Осенью сорок первого Кожевников по поручению правительства руководил эвакуацией Днепропетровской и Никопольской групп трубных заводов. Положение в Приднепровье создалось крайне тяжелое. Кожевников находился в своем родном Днепропетровске и каждый день звонил в Москву: докладывал обстановку.
Фашисты рвались к Днепропетровску. Кожевников предупреждал, что надо скорее эвакуировать завод имени Либкнехта, находящийся на левой стороне Днепра, ибо если вражеские части войдут в город и займут правый высокий берег, они начнут обстреливать завод.
— Завод надо останавливать, — убеждал Кожевников.
— Подожди, — отвечали ему из Москвы, — положение еще выправится.
Ждали. На соседнем заводе имени Ленина эвакуация шла успешно. Вывезли и станы, и оборудование. А на заводе имени Либкнехта, к сожалению, случилось так, как и предвидел Кожевников. Противник занял город и с правого берега осыпал цехи шрапнелью. Демонтаж шел под огнем. Люди гибли на заводском дворе. И все же часть оборудования вывезли. Остальное привели в негодность.
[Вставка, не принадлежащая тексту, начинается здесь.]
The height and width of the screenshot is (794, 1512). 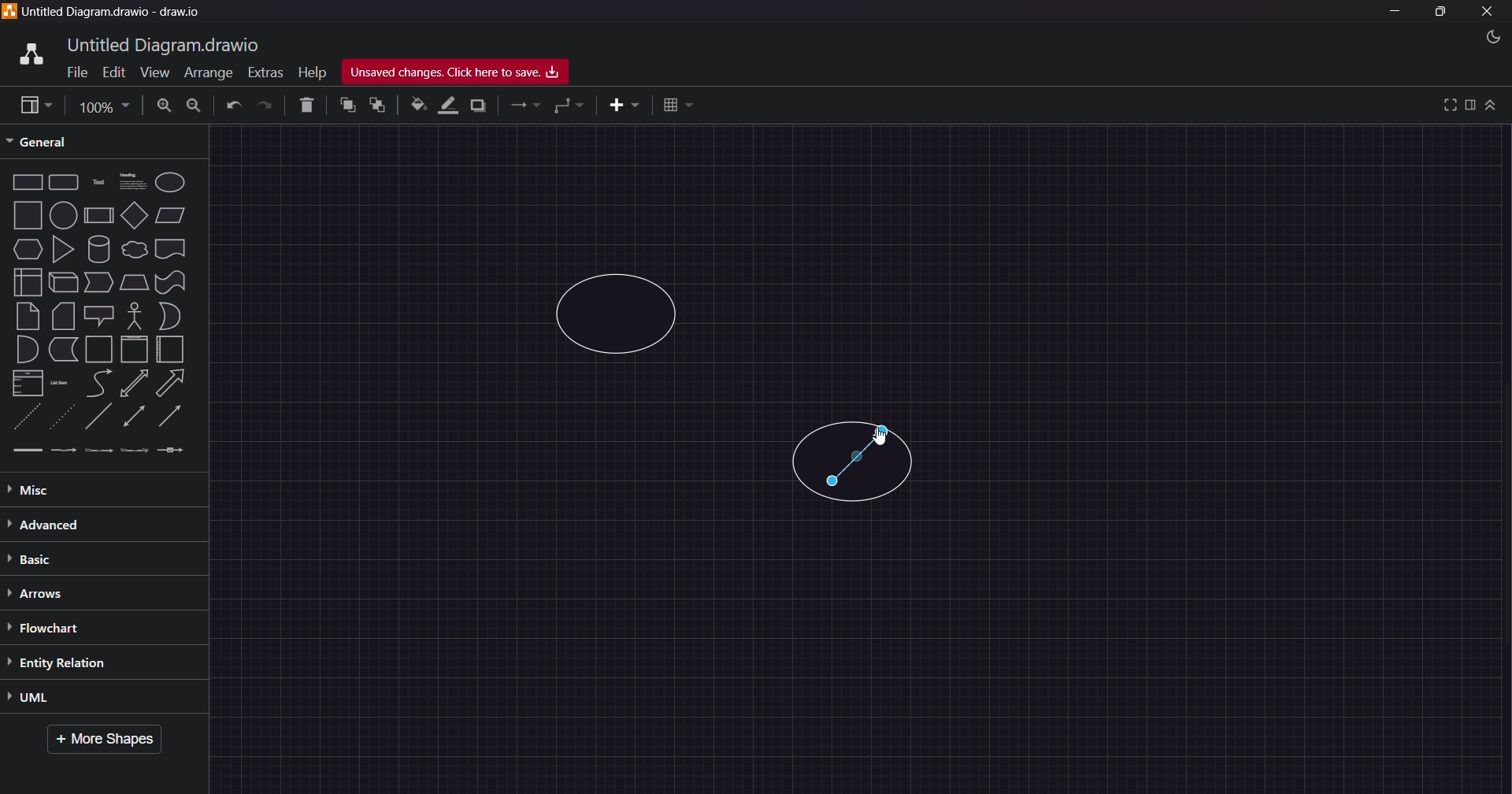 I want to click on connections, so click(x=524, y=106).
Тем временем еще южнее, в Мариуполе, сложилась такая же грозовая ситуация. Приказ об эвакуации завода на Урал пришел, когда немцы уже стояли близ города. 18 сентября 1941 года здесь остановились прокатные станы. Но и подача железнодорожных вагонов к городу почти прекратилась.
В Мариуполе — железнодорожный тупик. Эвакуация морем в планах не предусматривалась. Начали переадресовывать угольные составы. Уголь сбрасывали на землю, в вагоны грузили прокатное оборудование. Негабаритные, как говорят железнодорожники, махины станов высоко поднимались над платформами.
Работы по эвакуации привалило столько и такая кругом царила суматоха и запарка, что директор завода Михаил Федорович Щербань и главный инженер Сергей Алексеевич Фрикке едва не прозевали тот момент, когда немецкие мотоциклисты уже начали въезжать в западные ворота завода.